Data listing —
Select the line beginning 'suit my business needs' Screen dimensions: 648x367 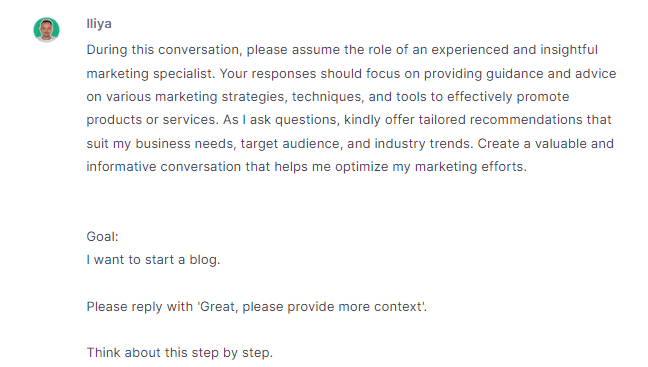(x=350, y=143)
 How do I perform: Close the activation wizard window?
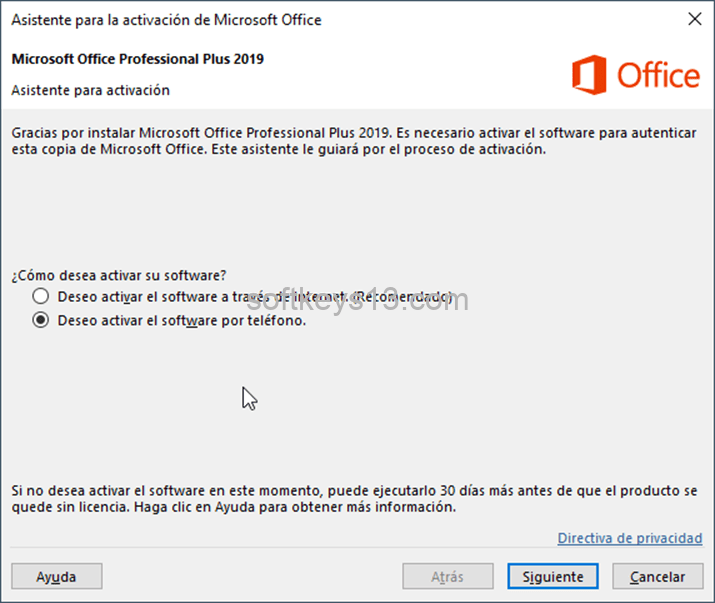[x=694, y=19]
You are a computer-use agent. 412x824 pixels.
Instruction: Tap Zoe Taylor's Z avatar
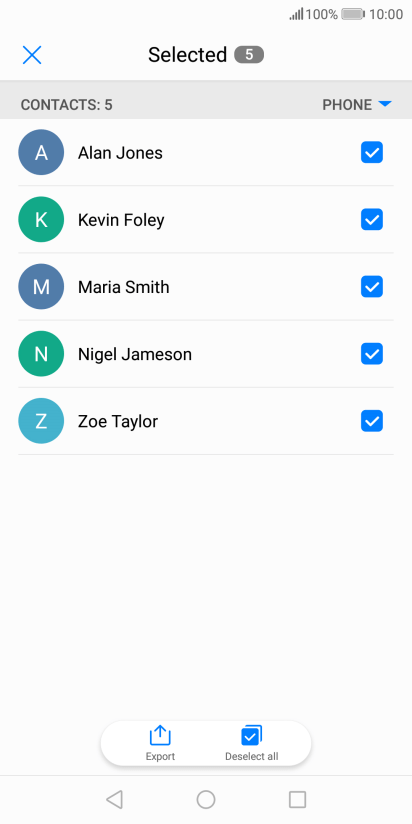[x=41, y=421]
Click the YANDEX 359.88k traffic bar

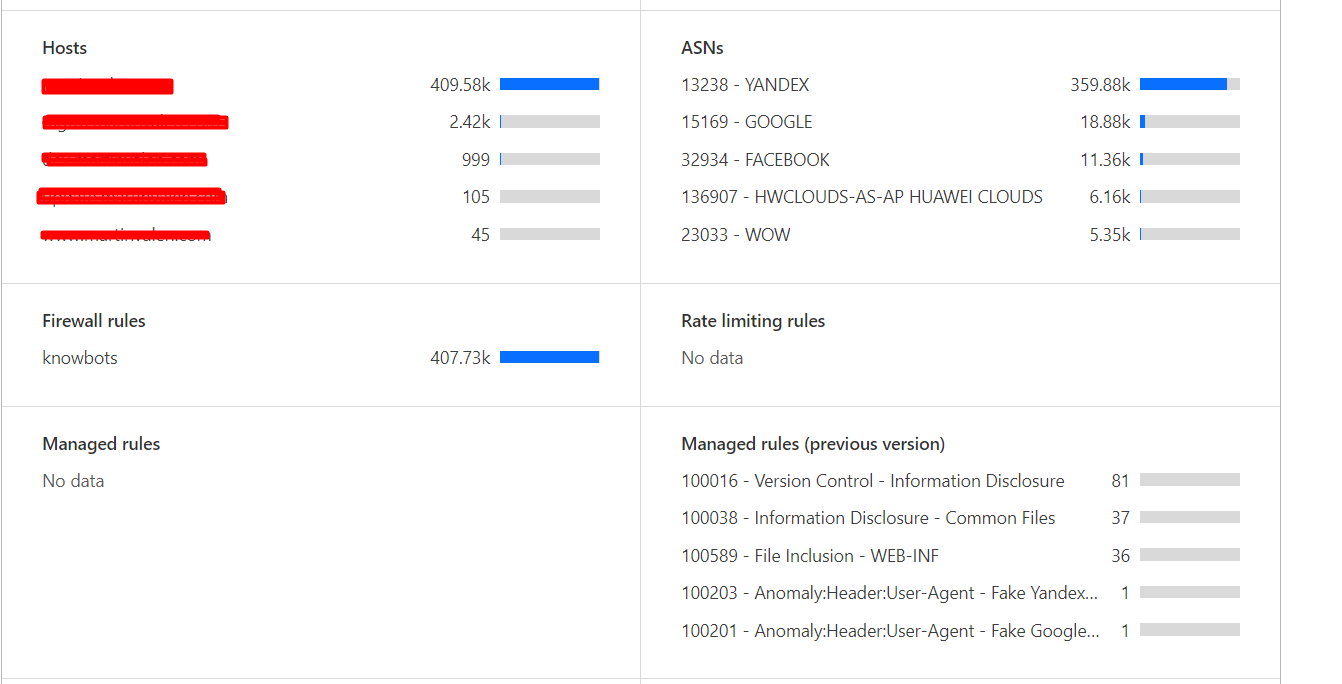pyautogui.click(x=1190, y=84)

Exercise — Begin at the line containing "Instruction: Tap Zoe Taylor's Z avatar" and extract every line through the end of the records, inclusive, exactly and only; omit pictures.

Written reply —
Instruction: Tap Zoe Taylor's Z avatar
[x=41, y=421]
Click the YANDEX 359.88k traffic bar

pyautogui.click(x=1190, y=84)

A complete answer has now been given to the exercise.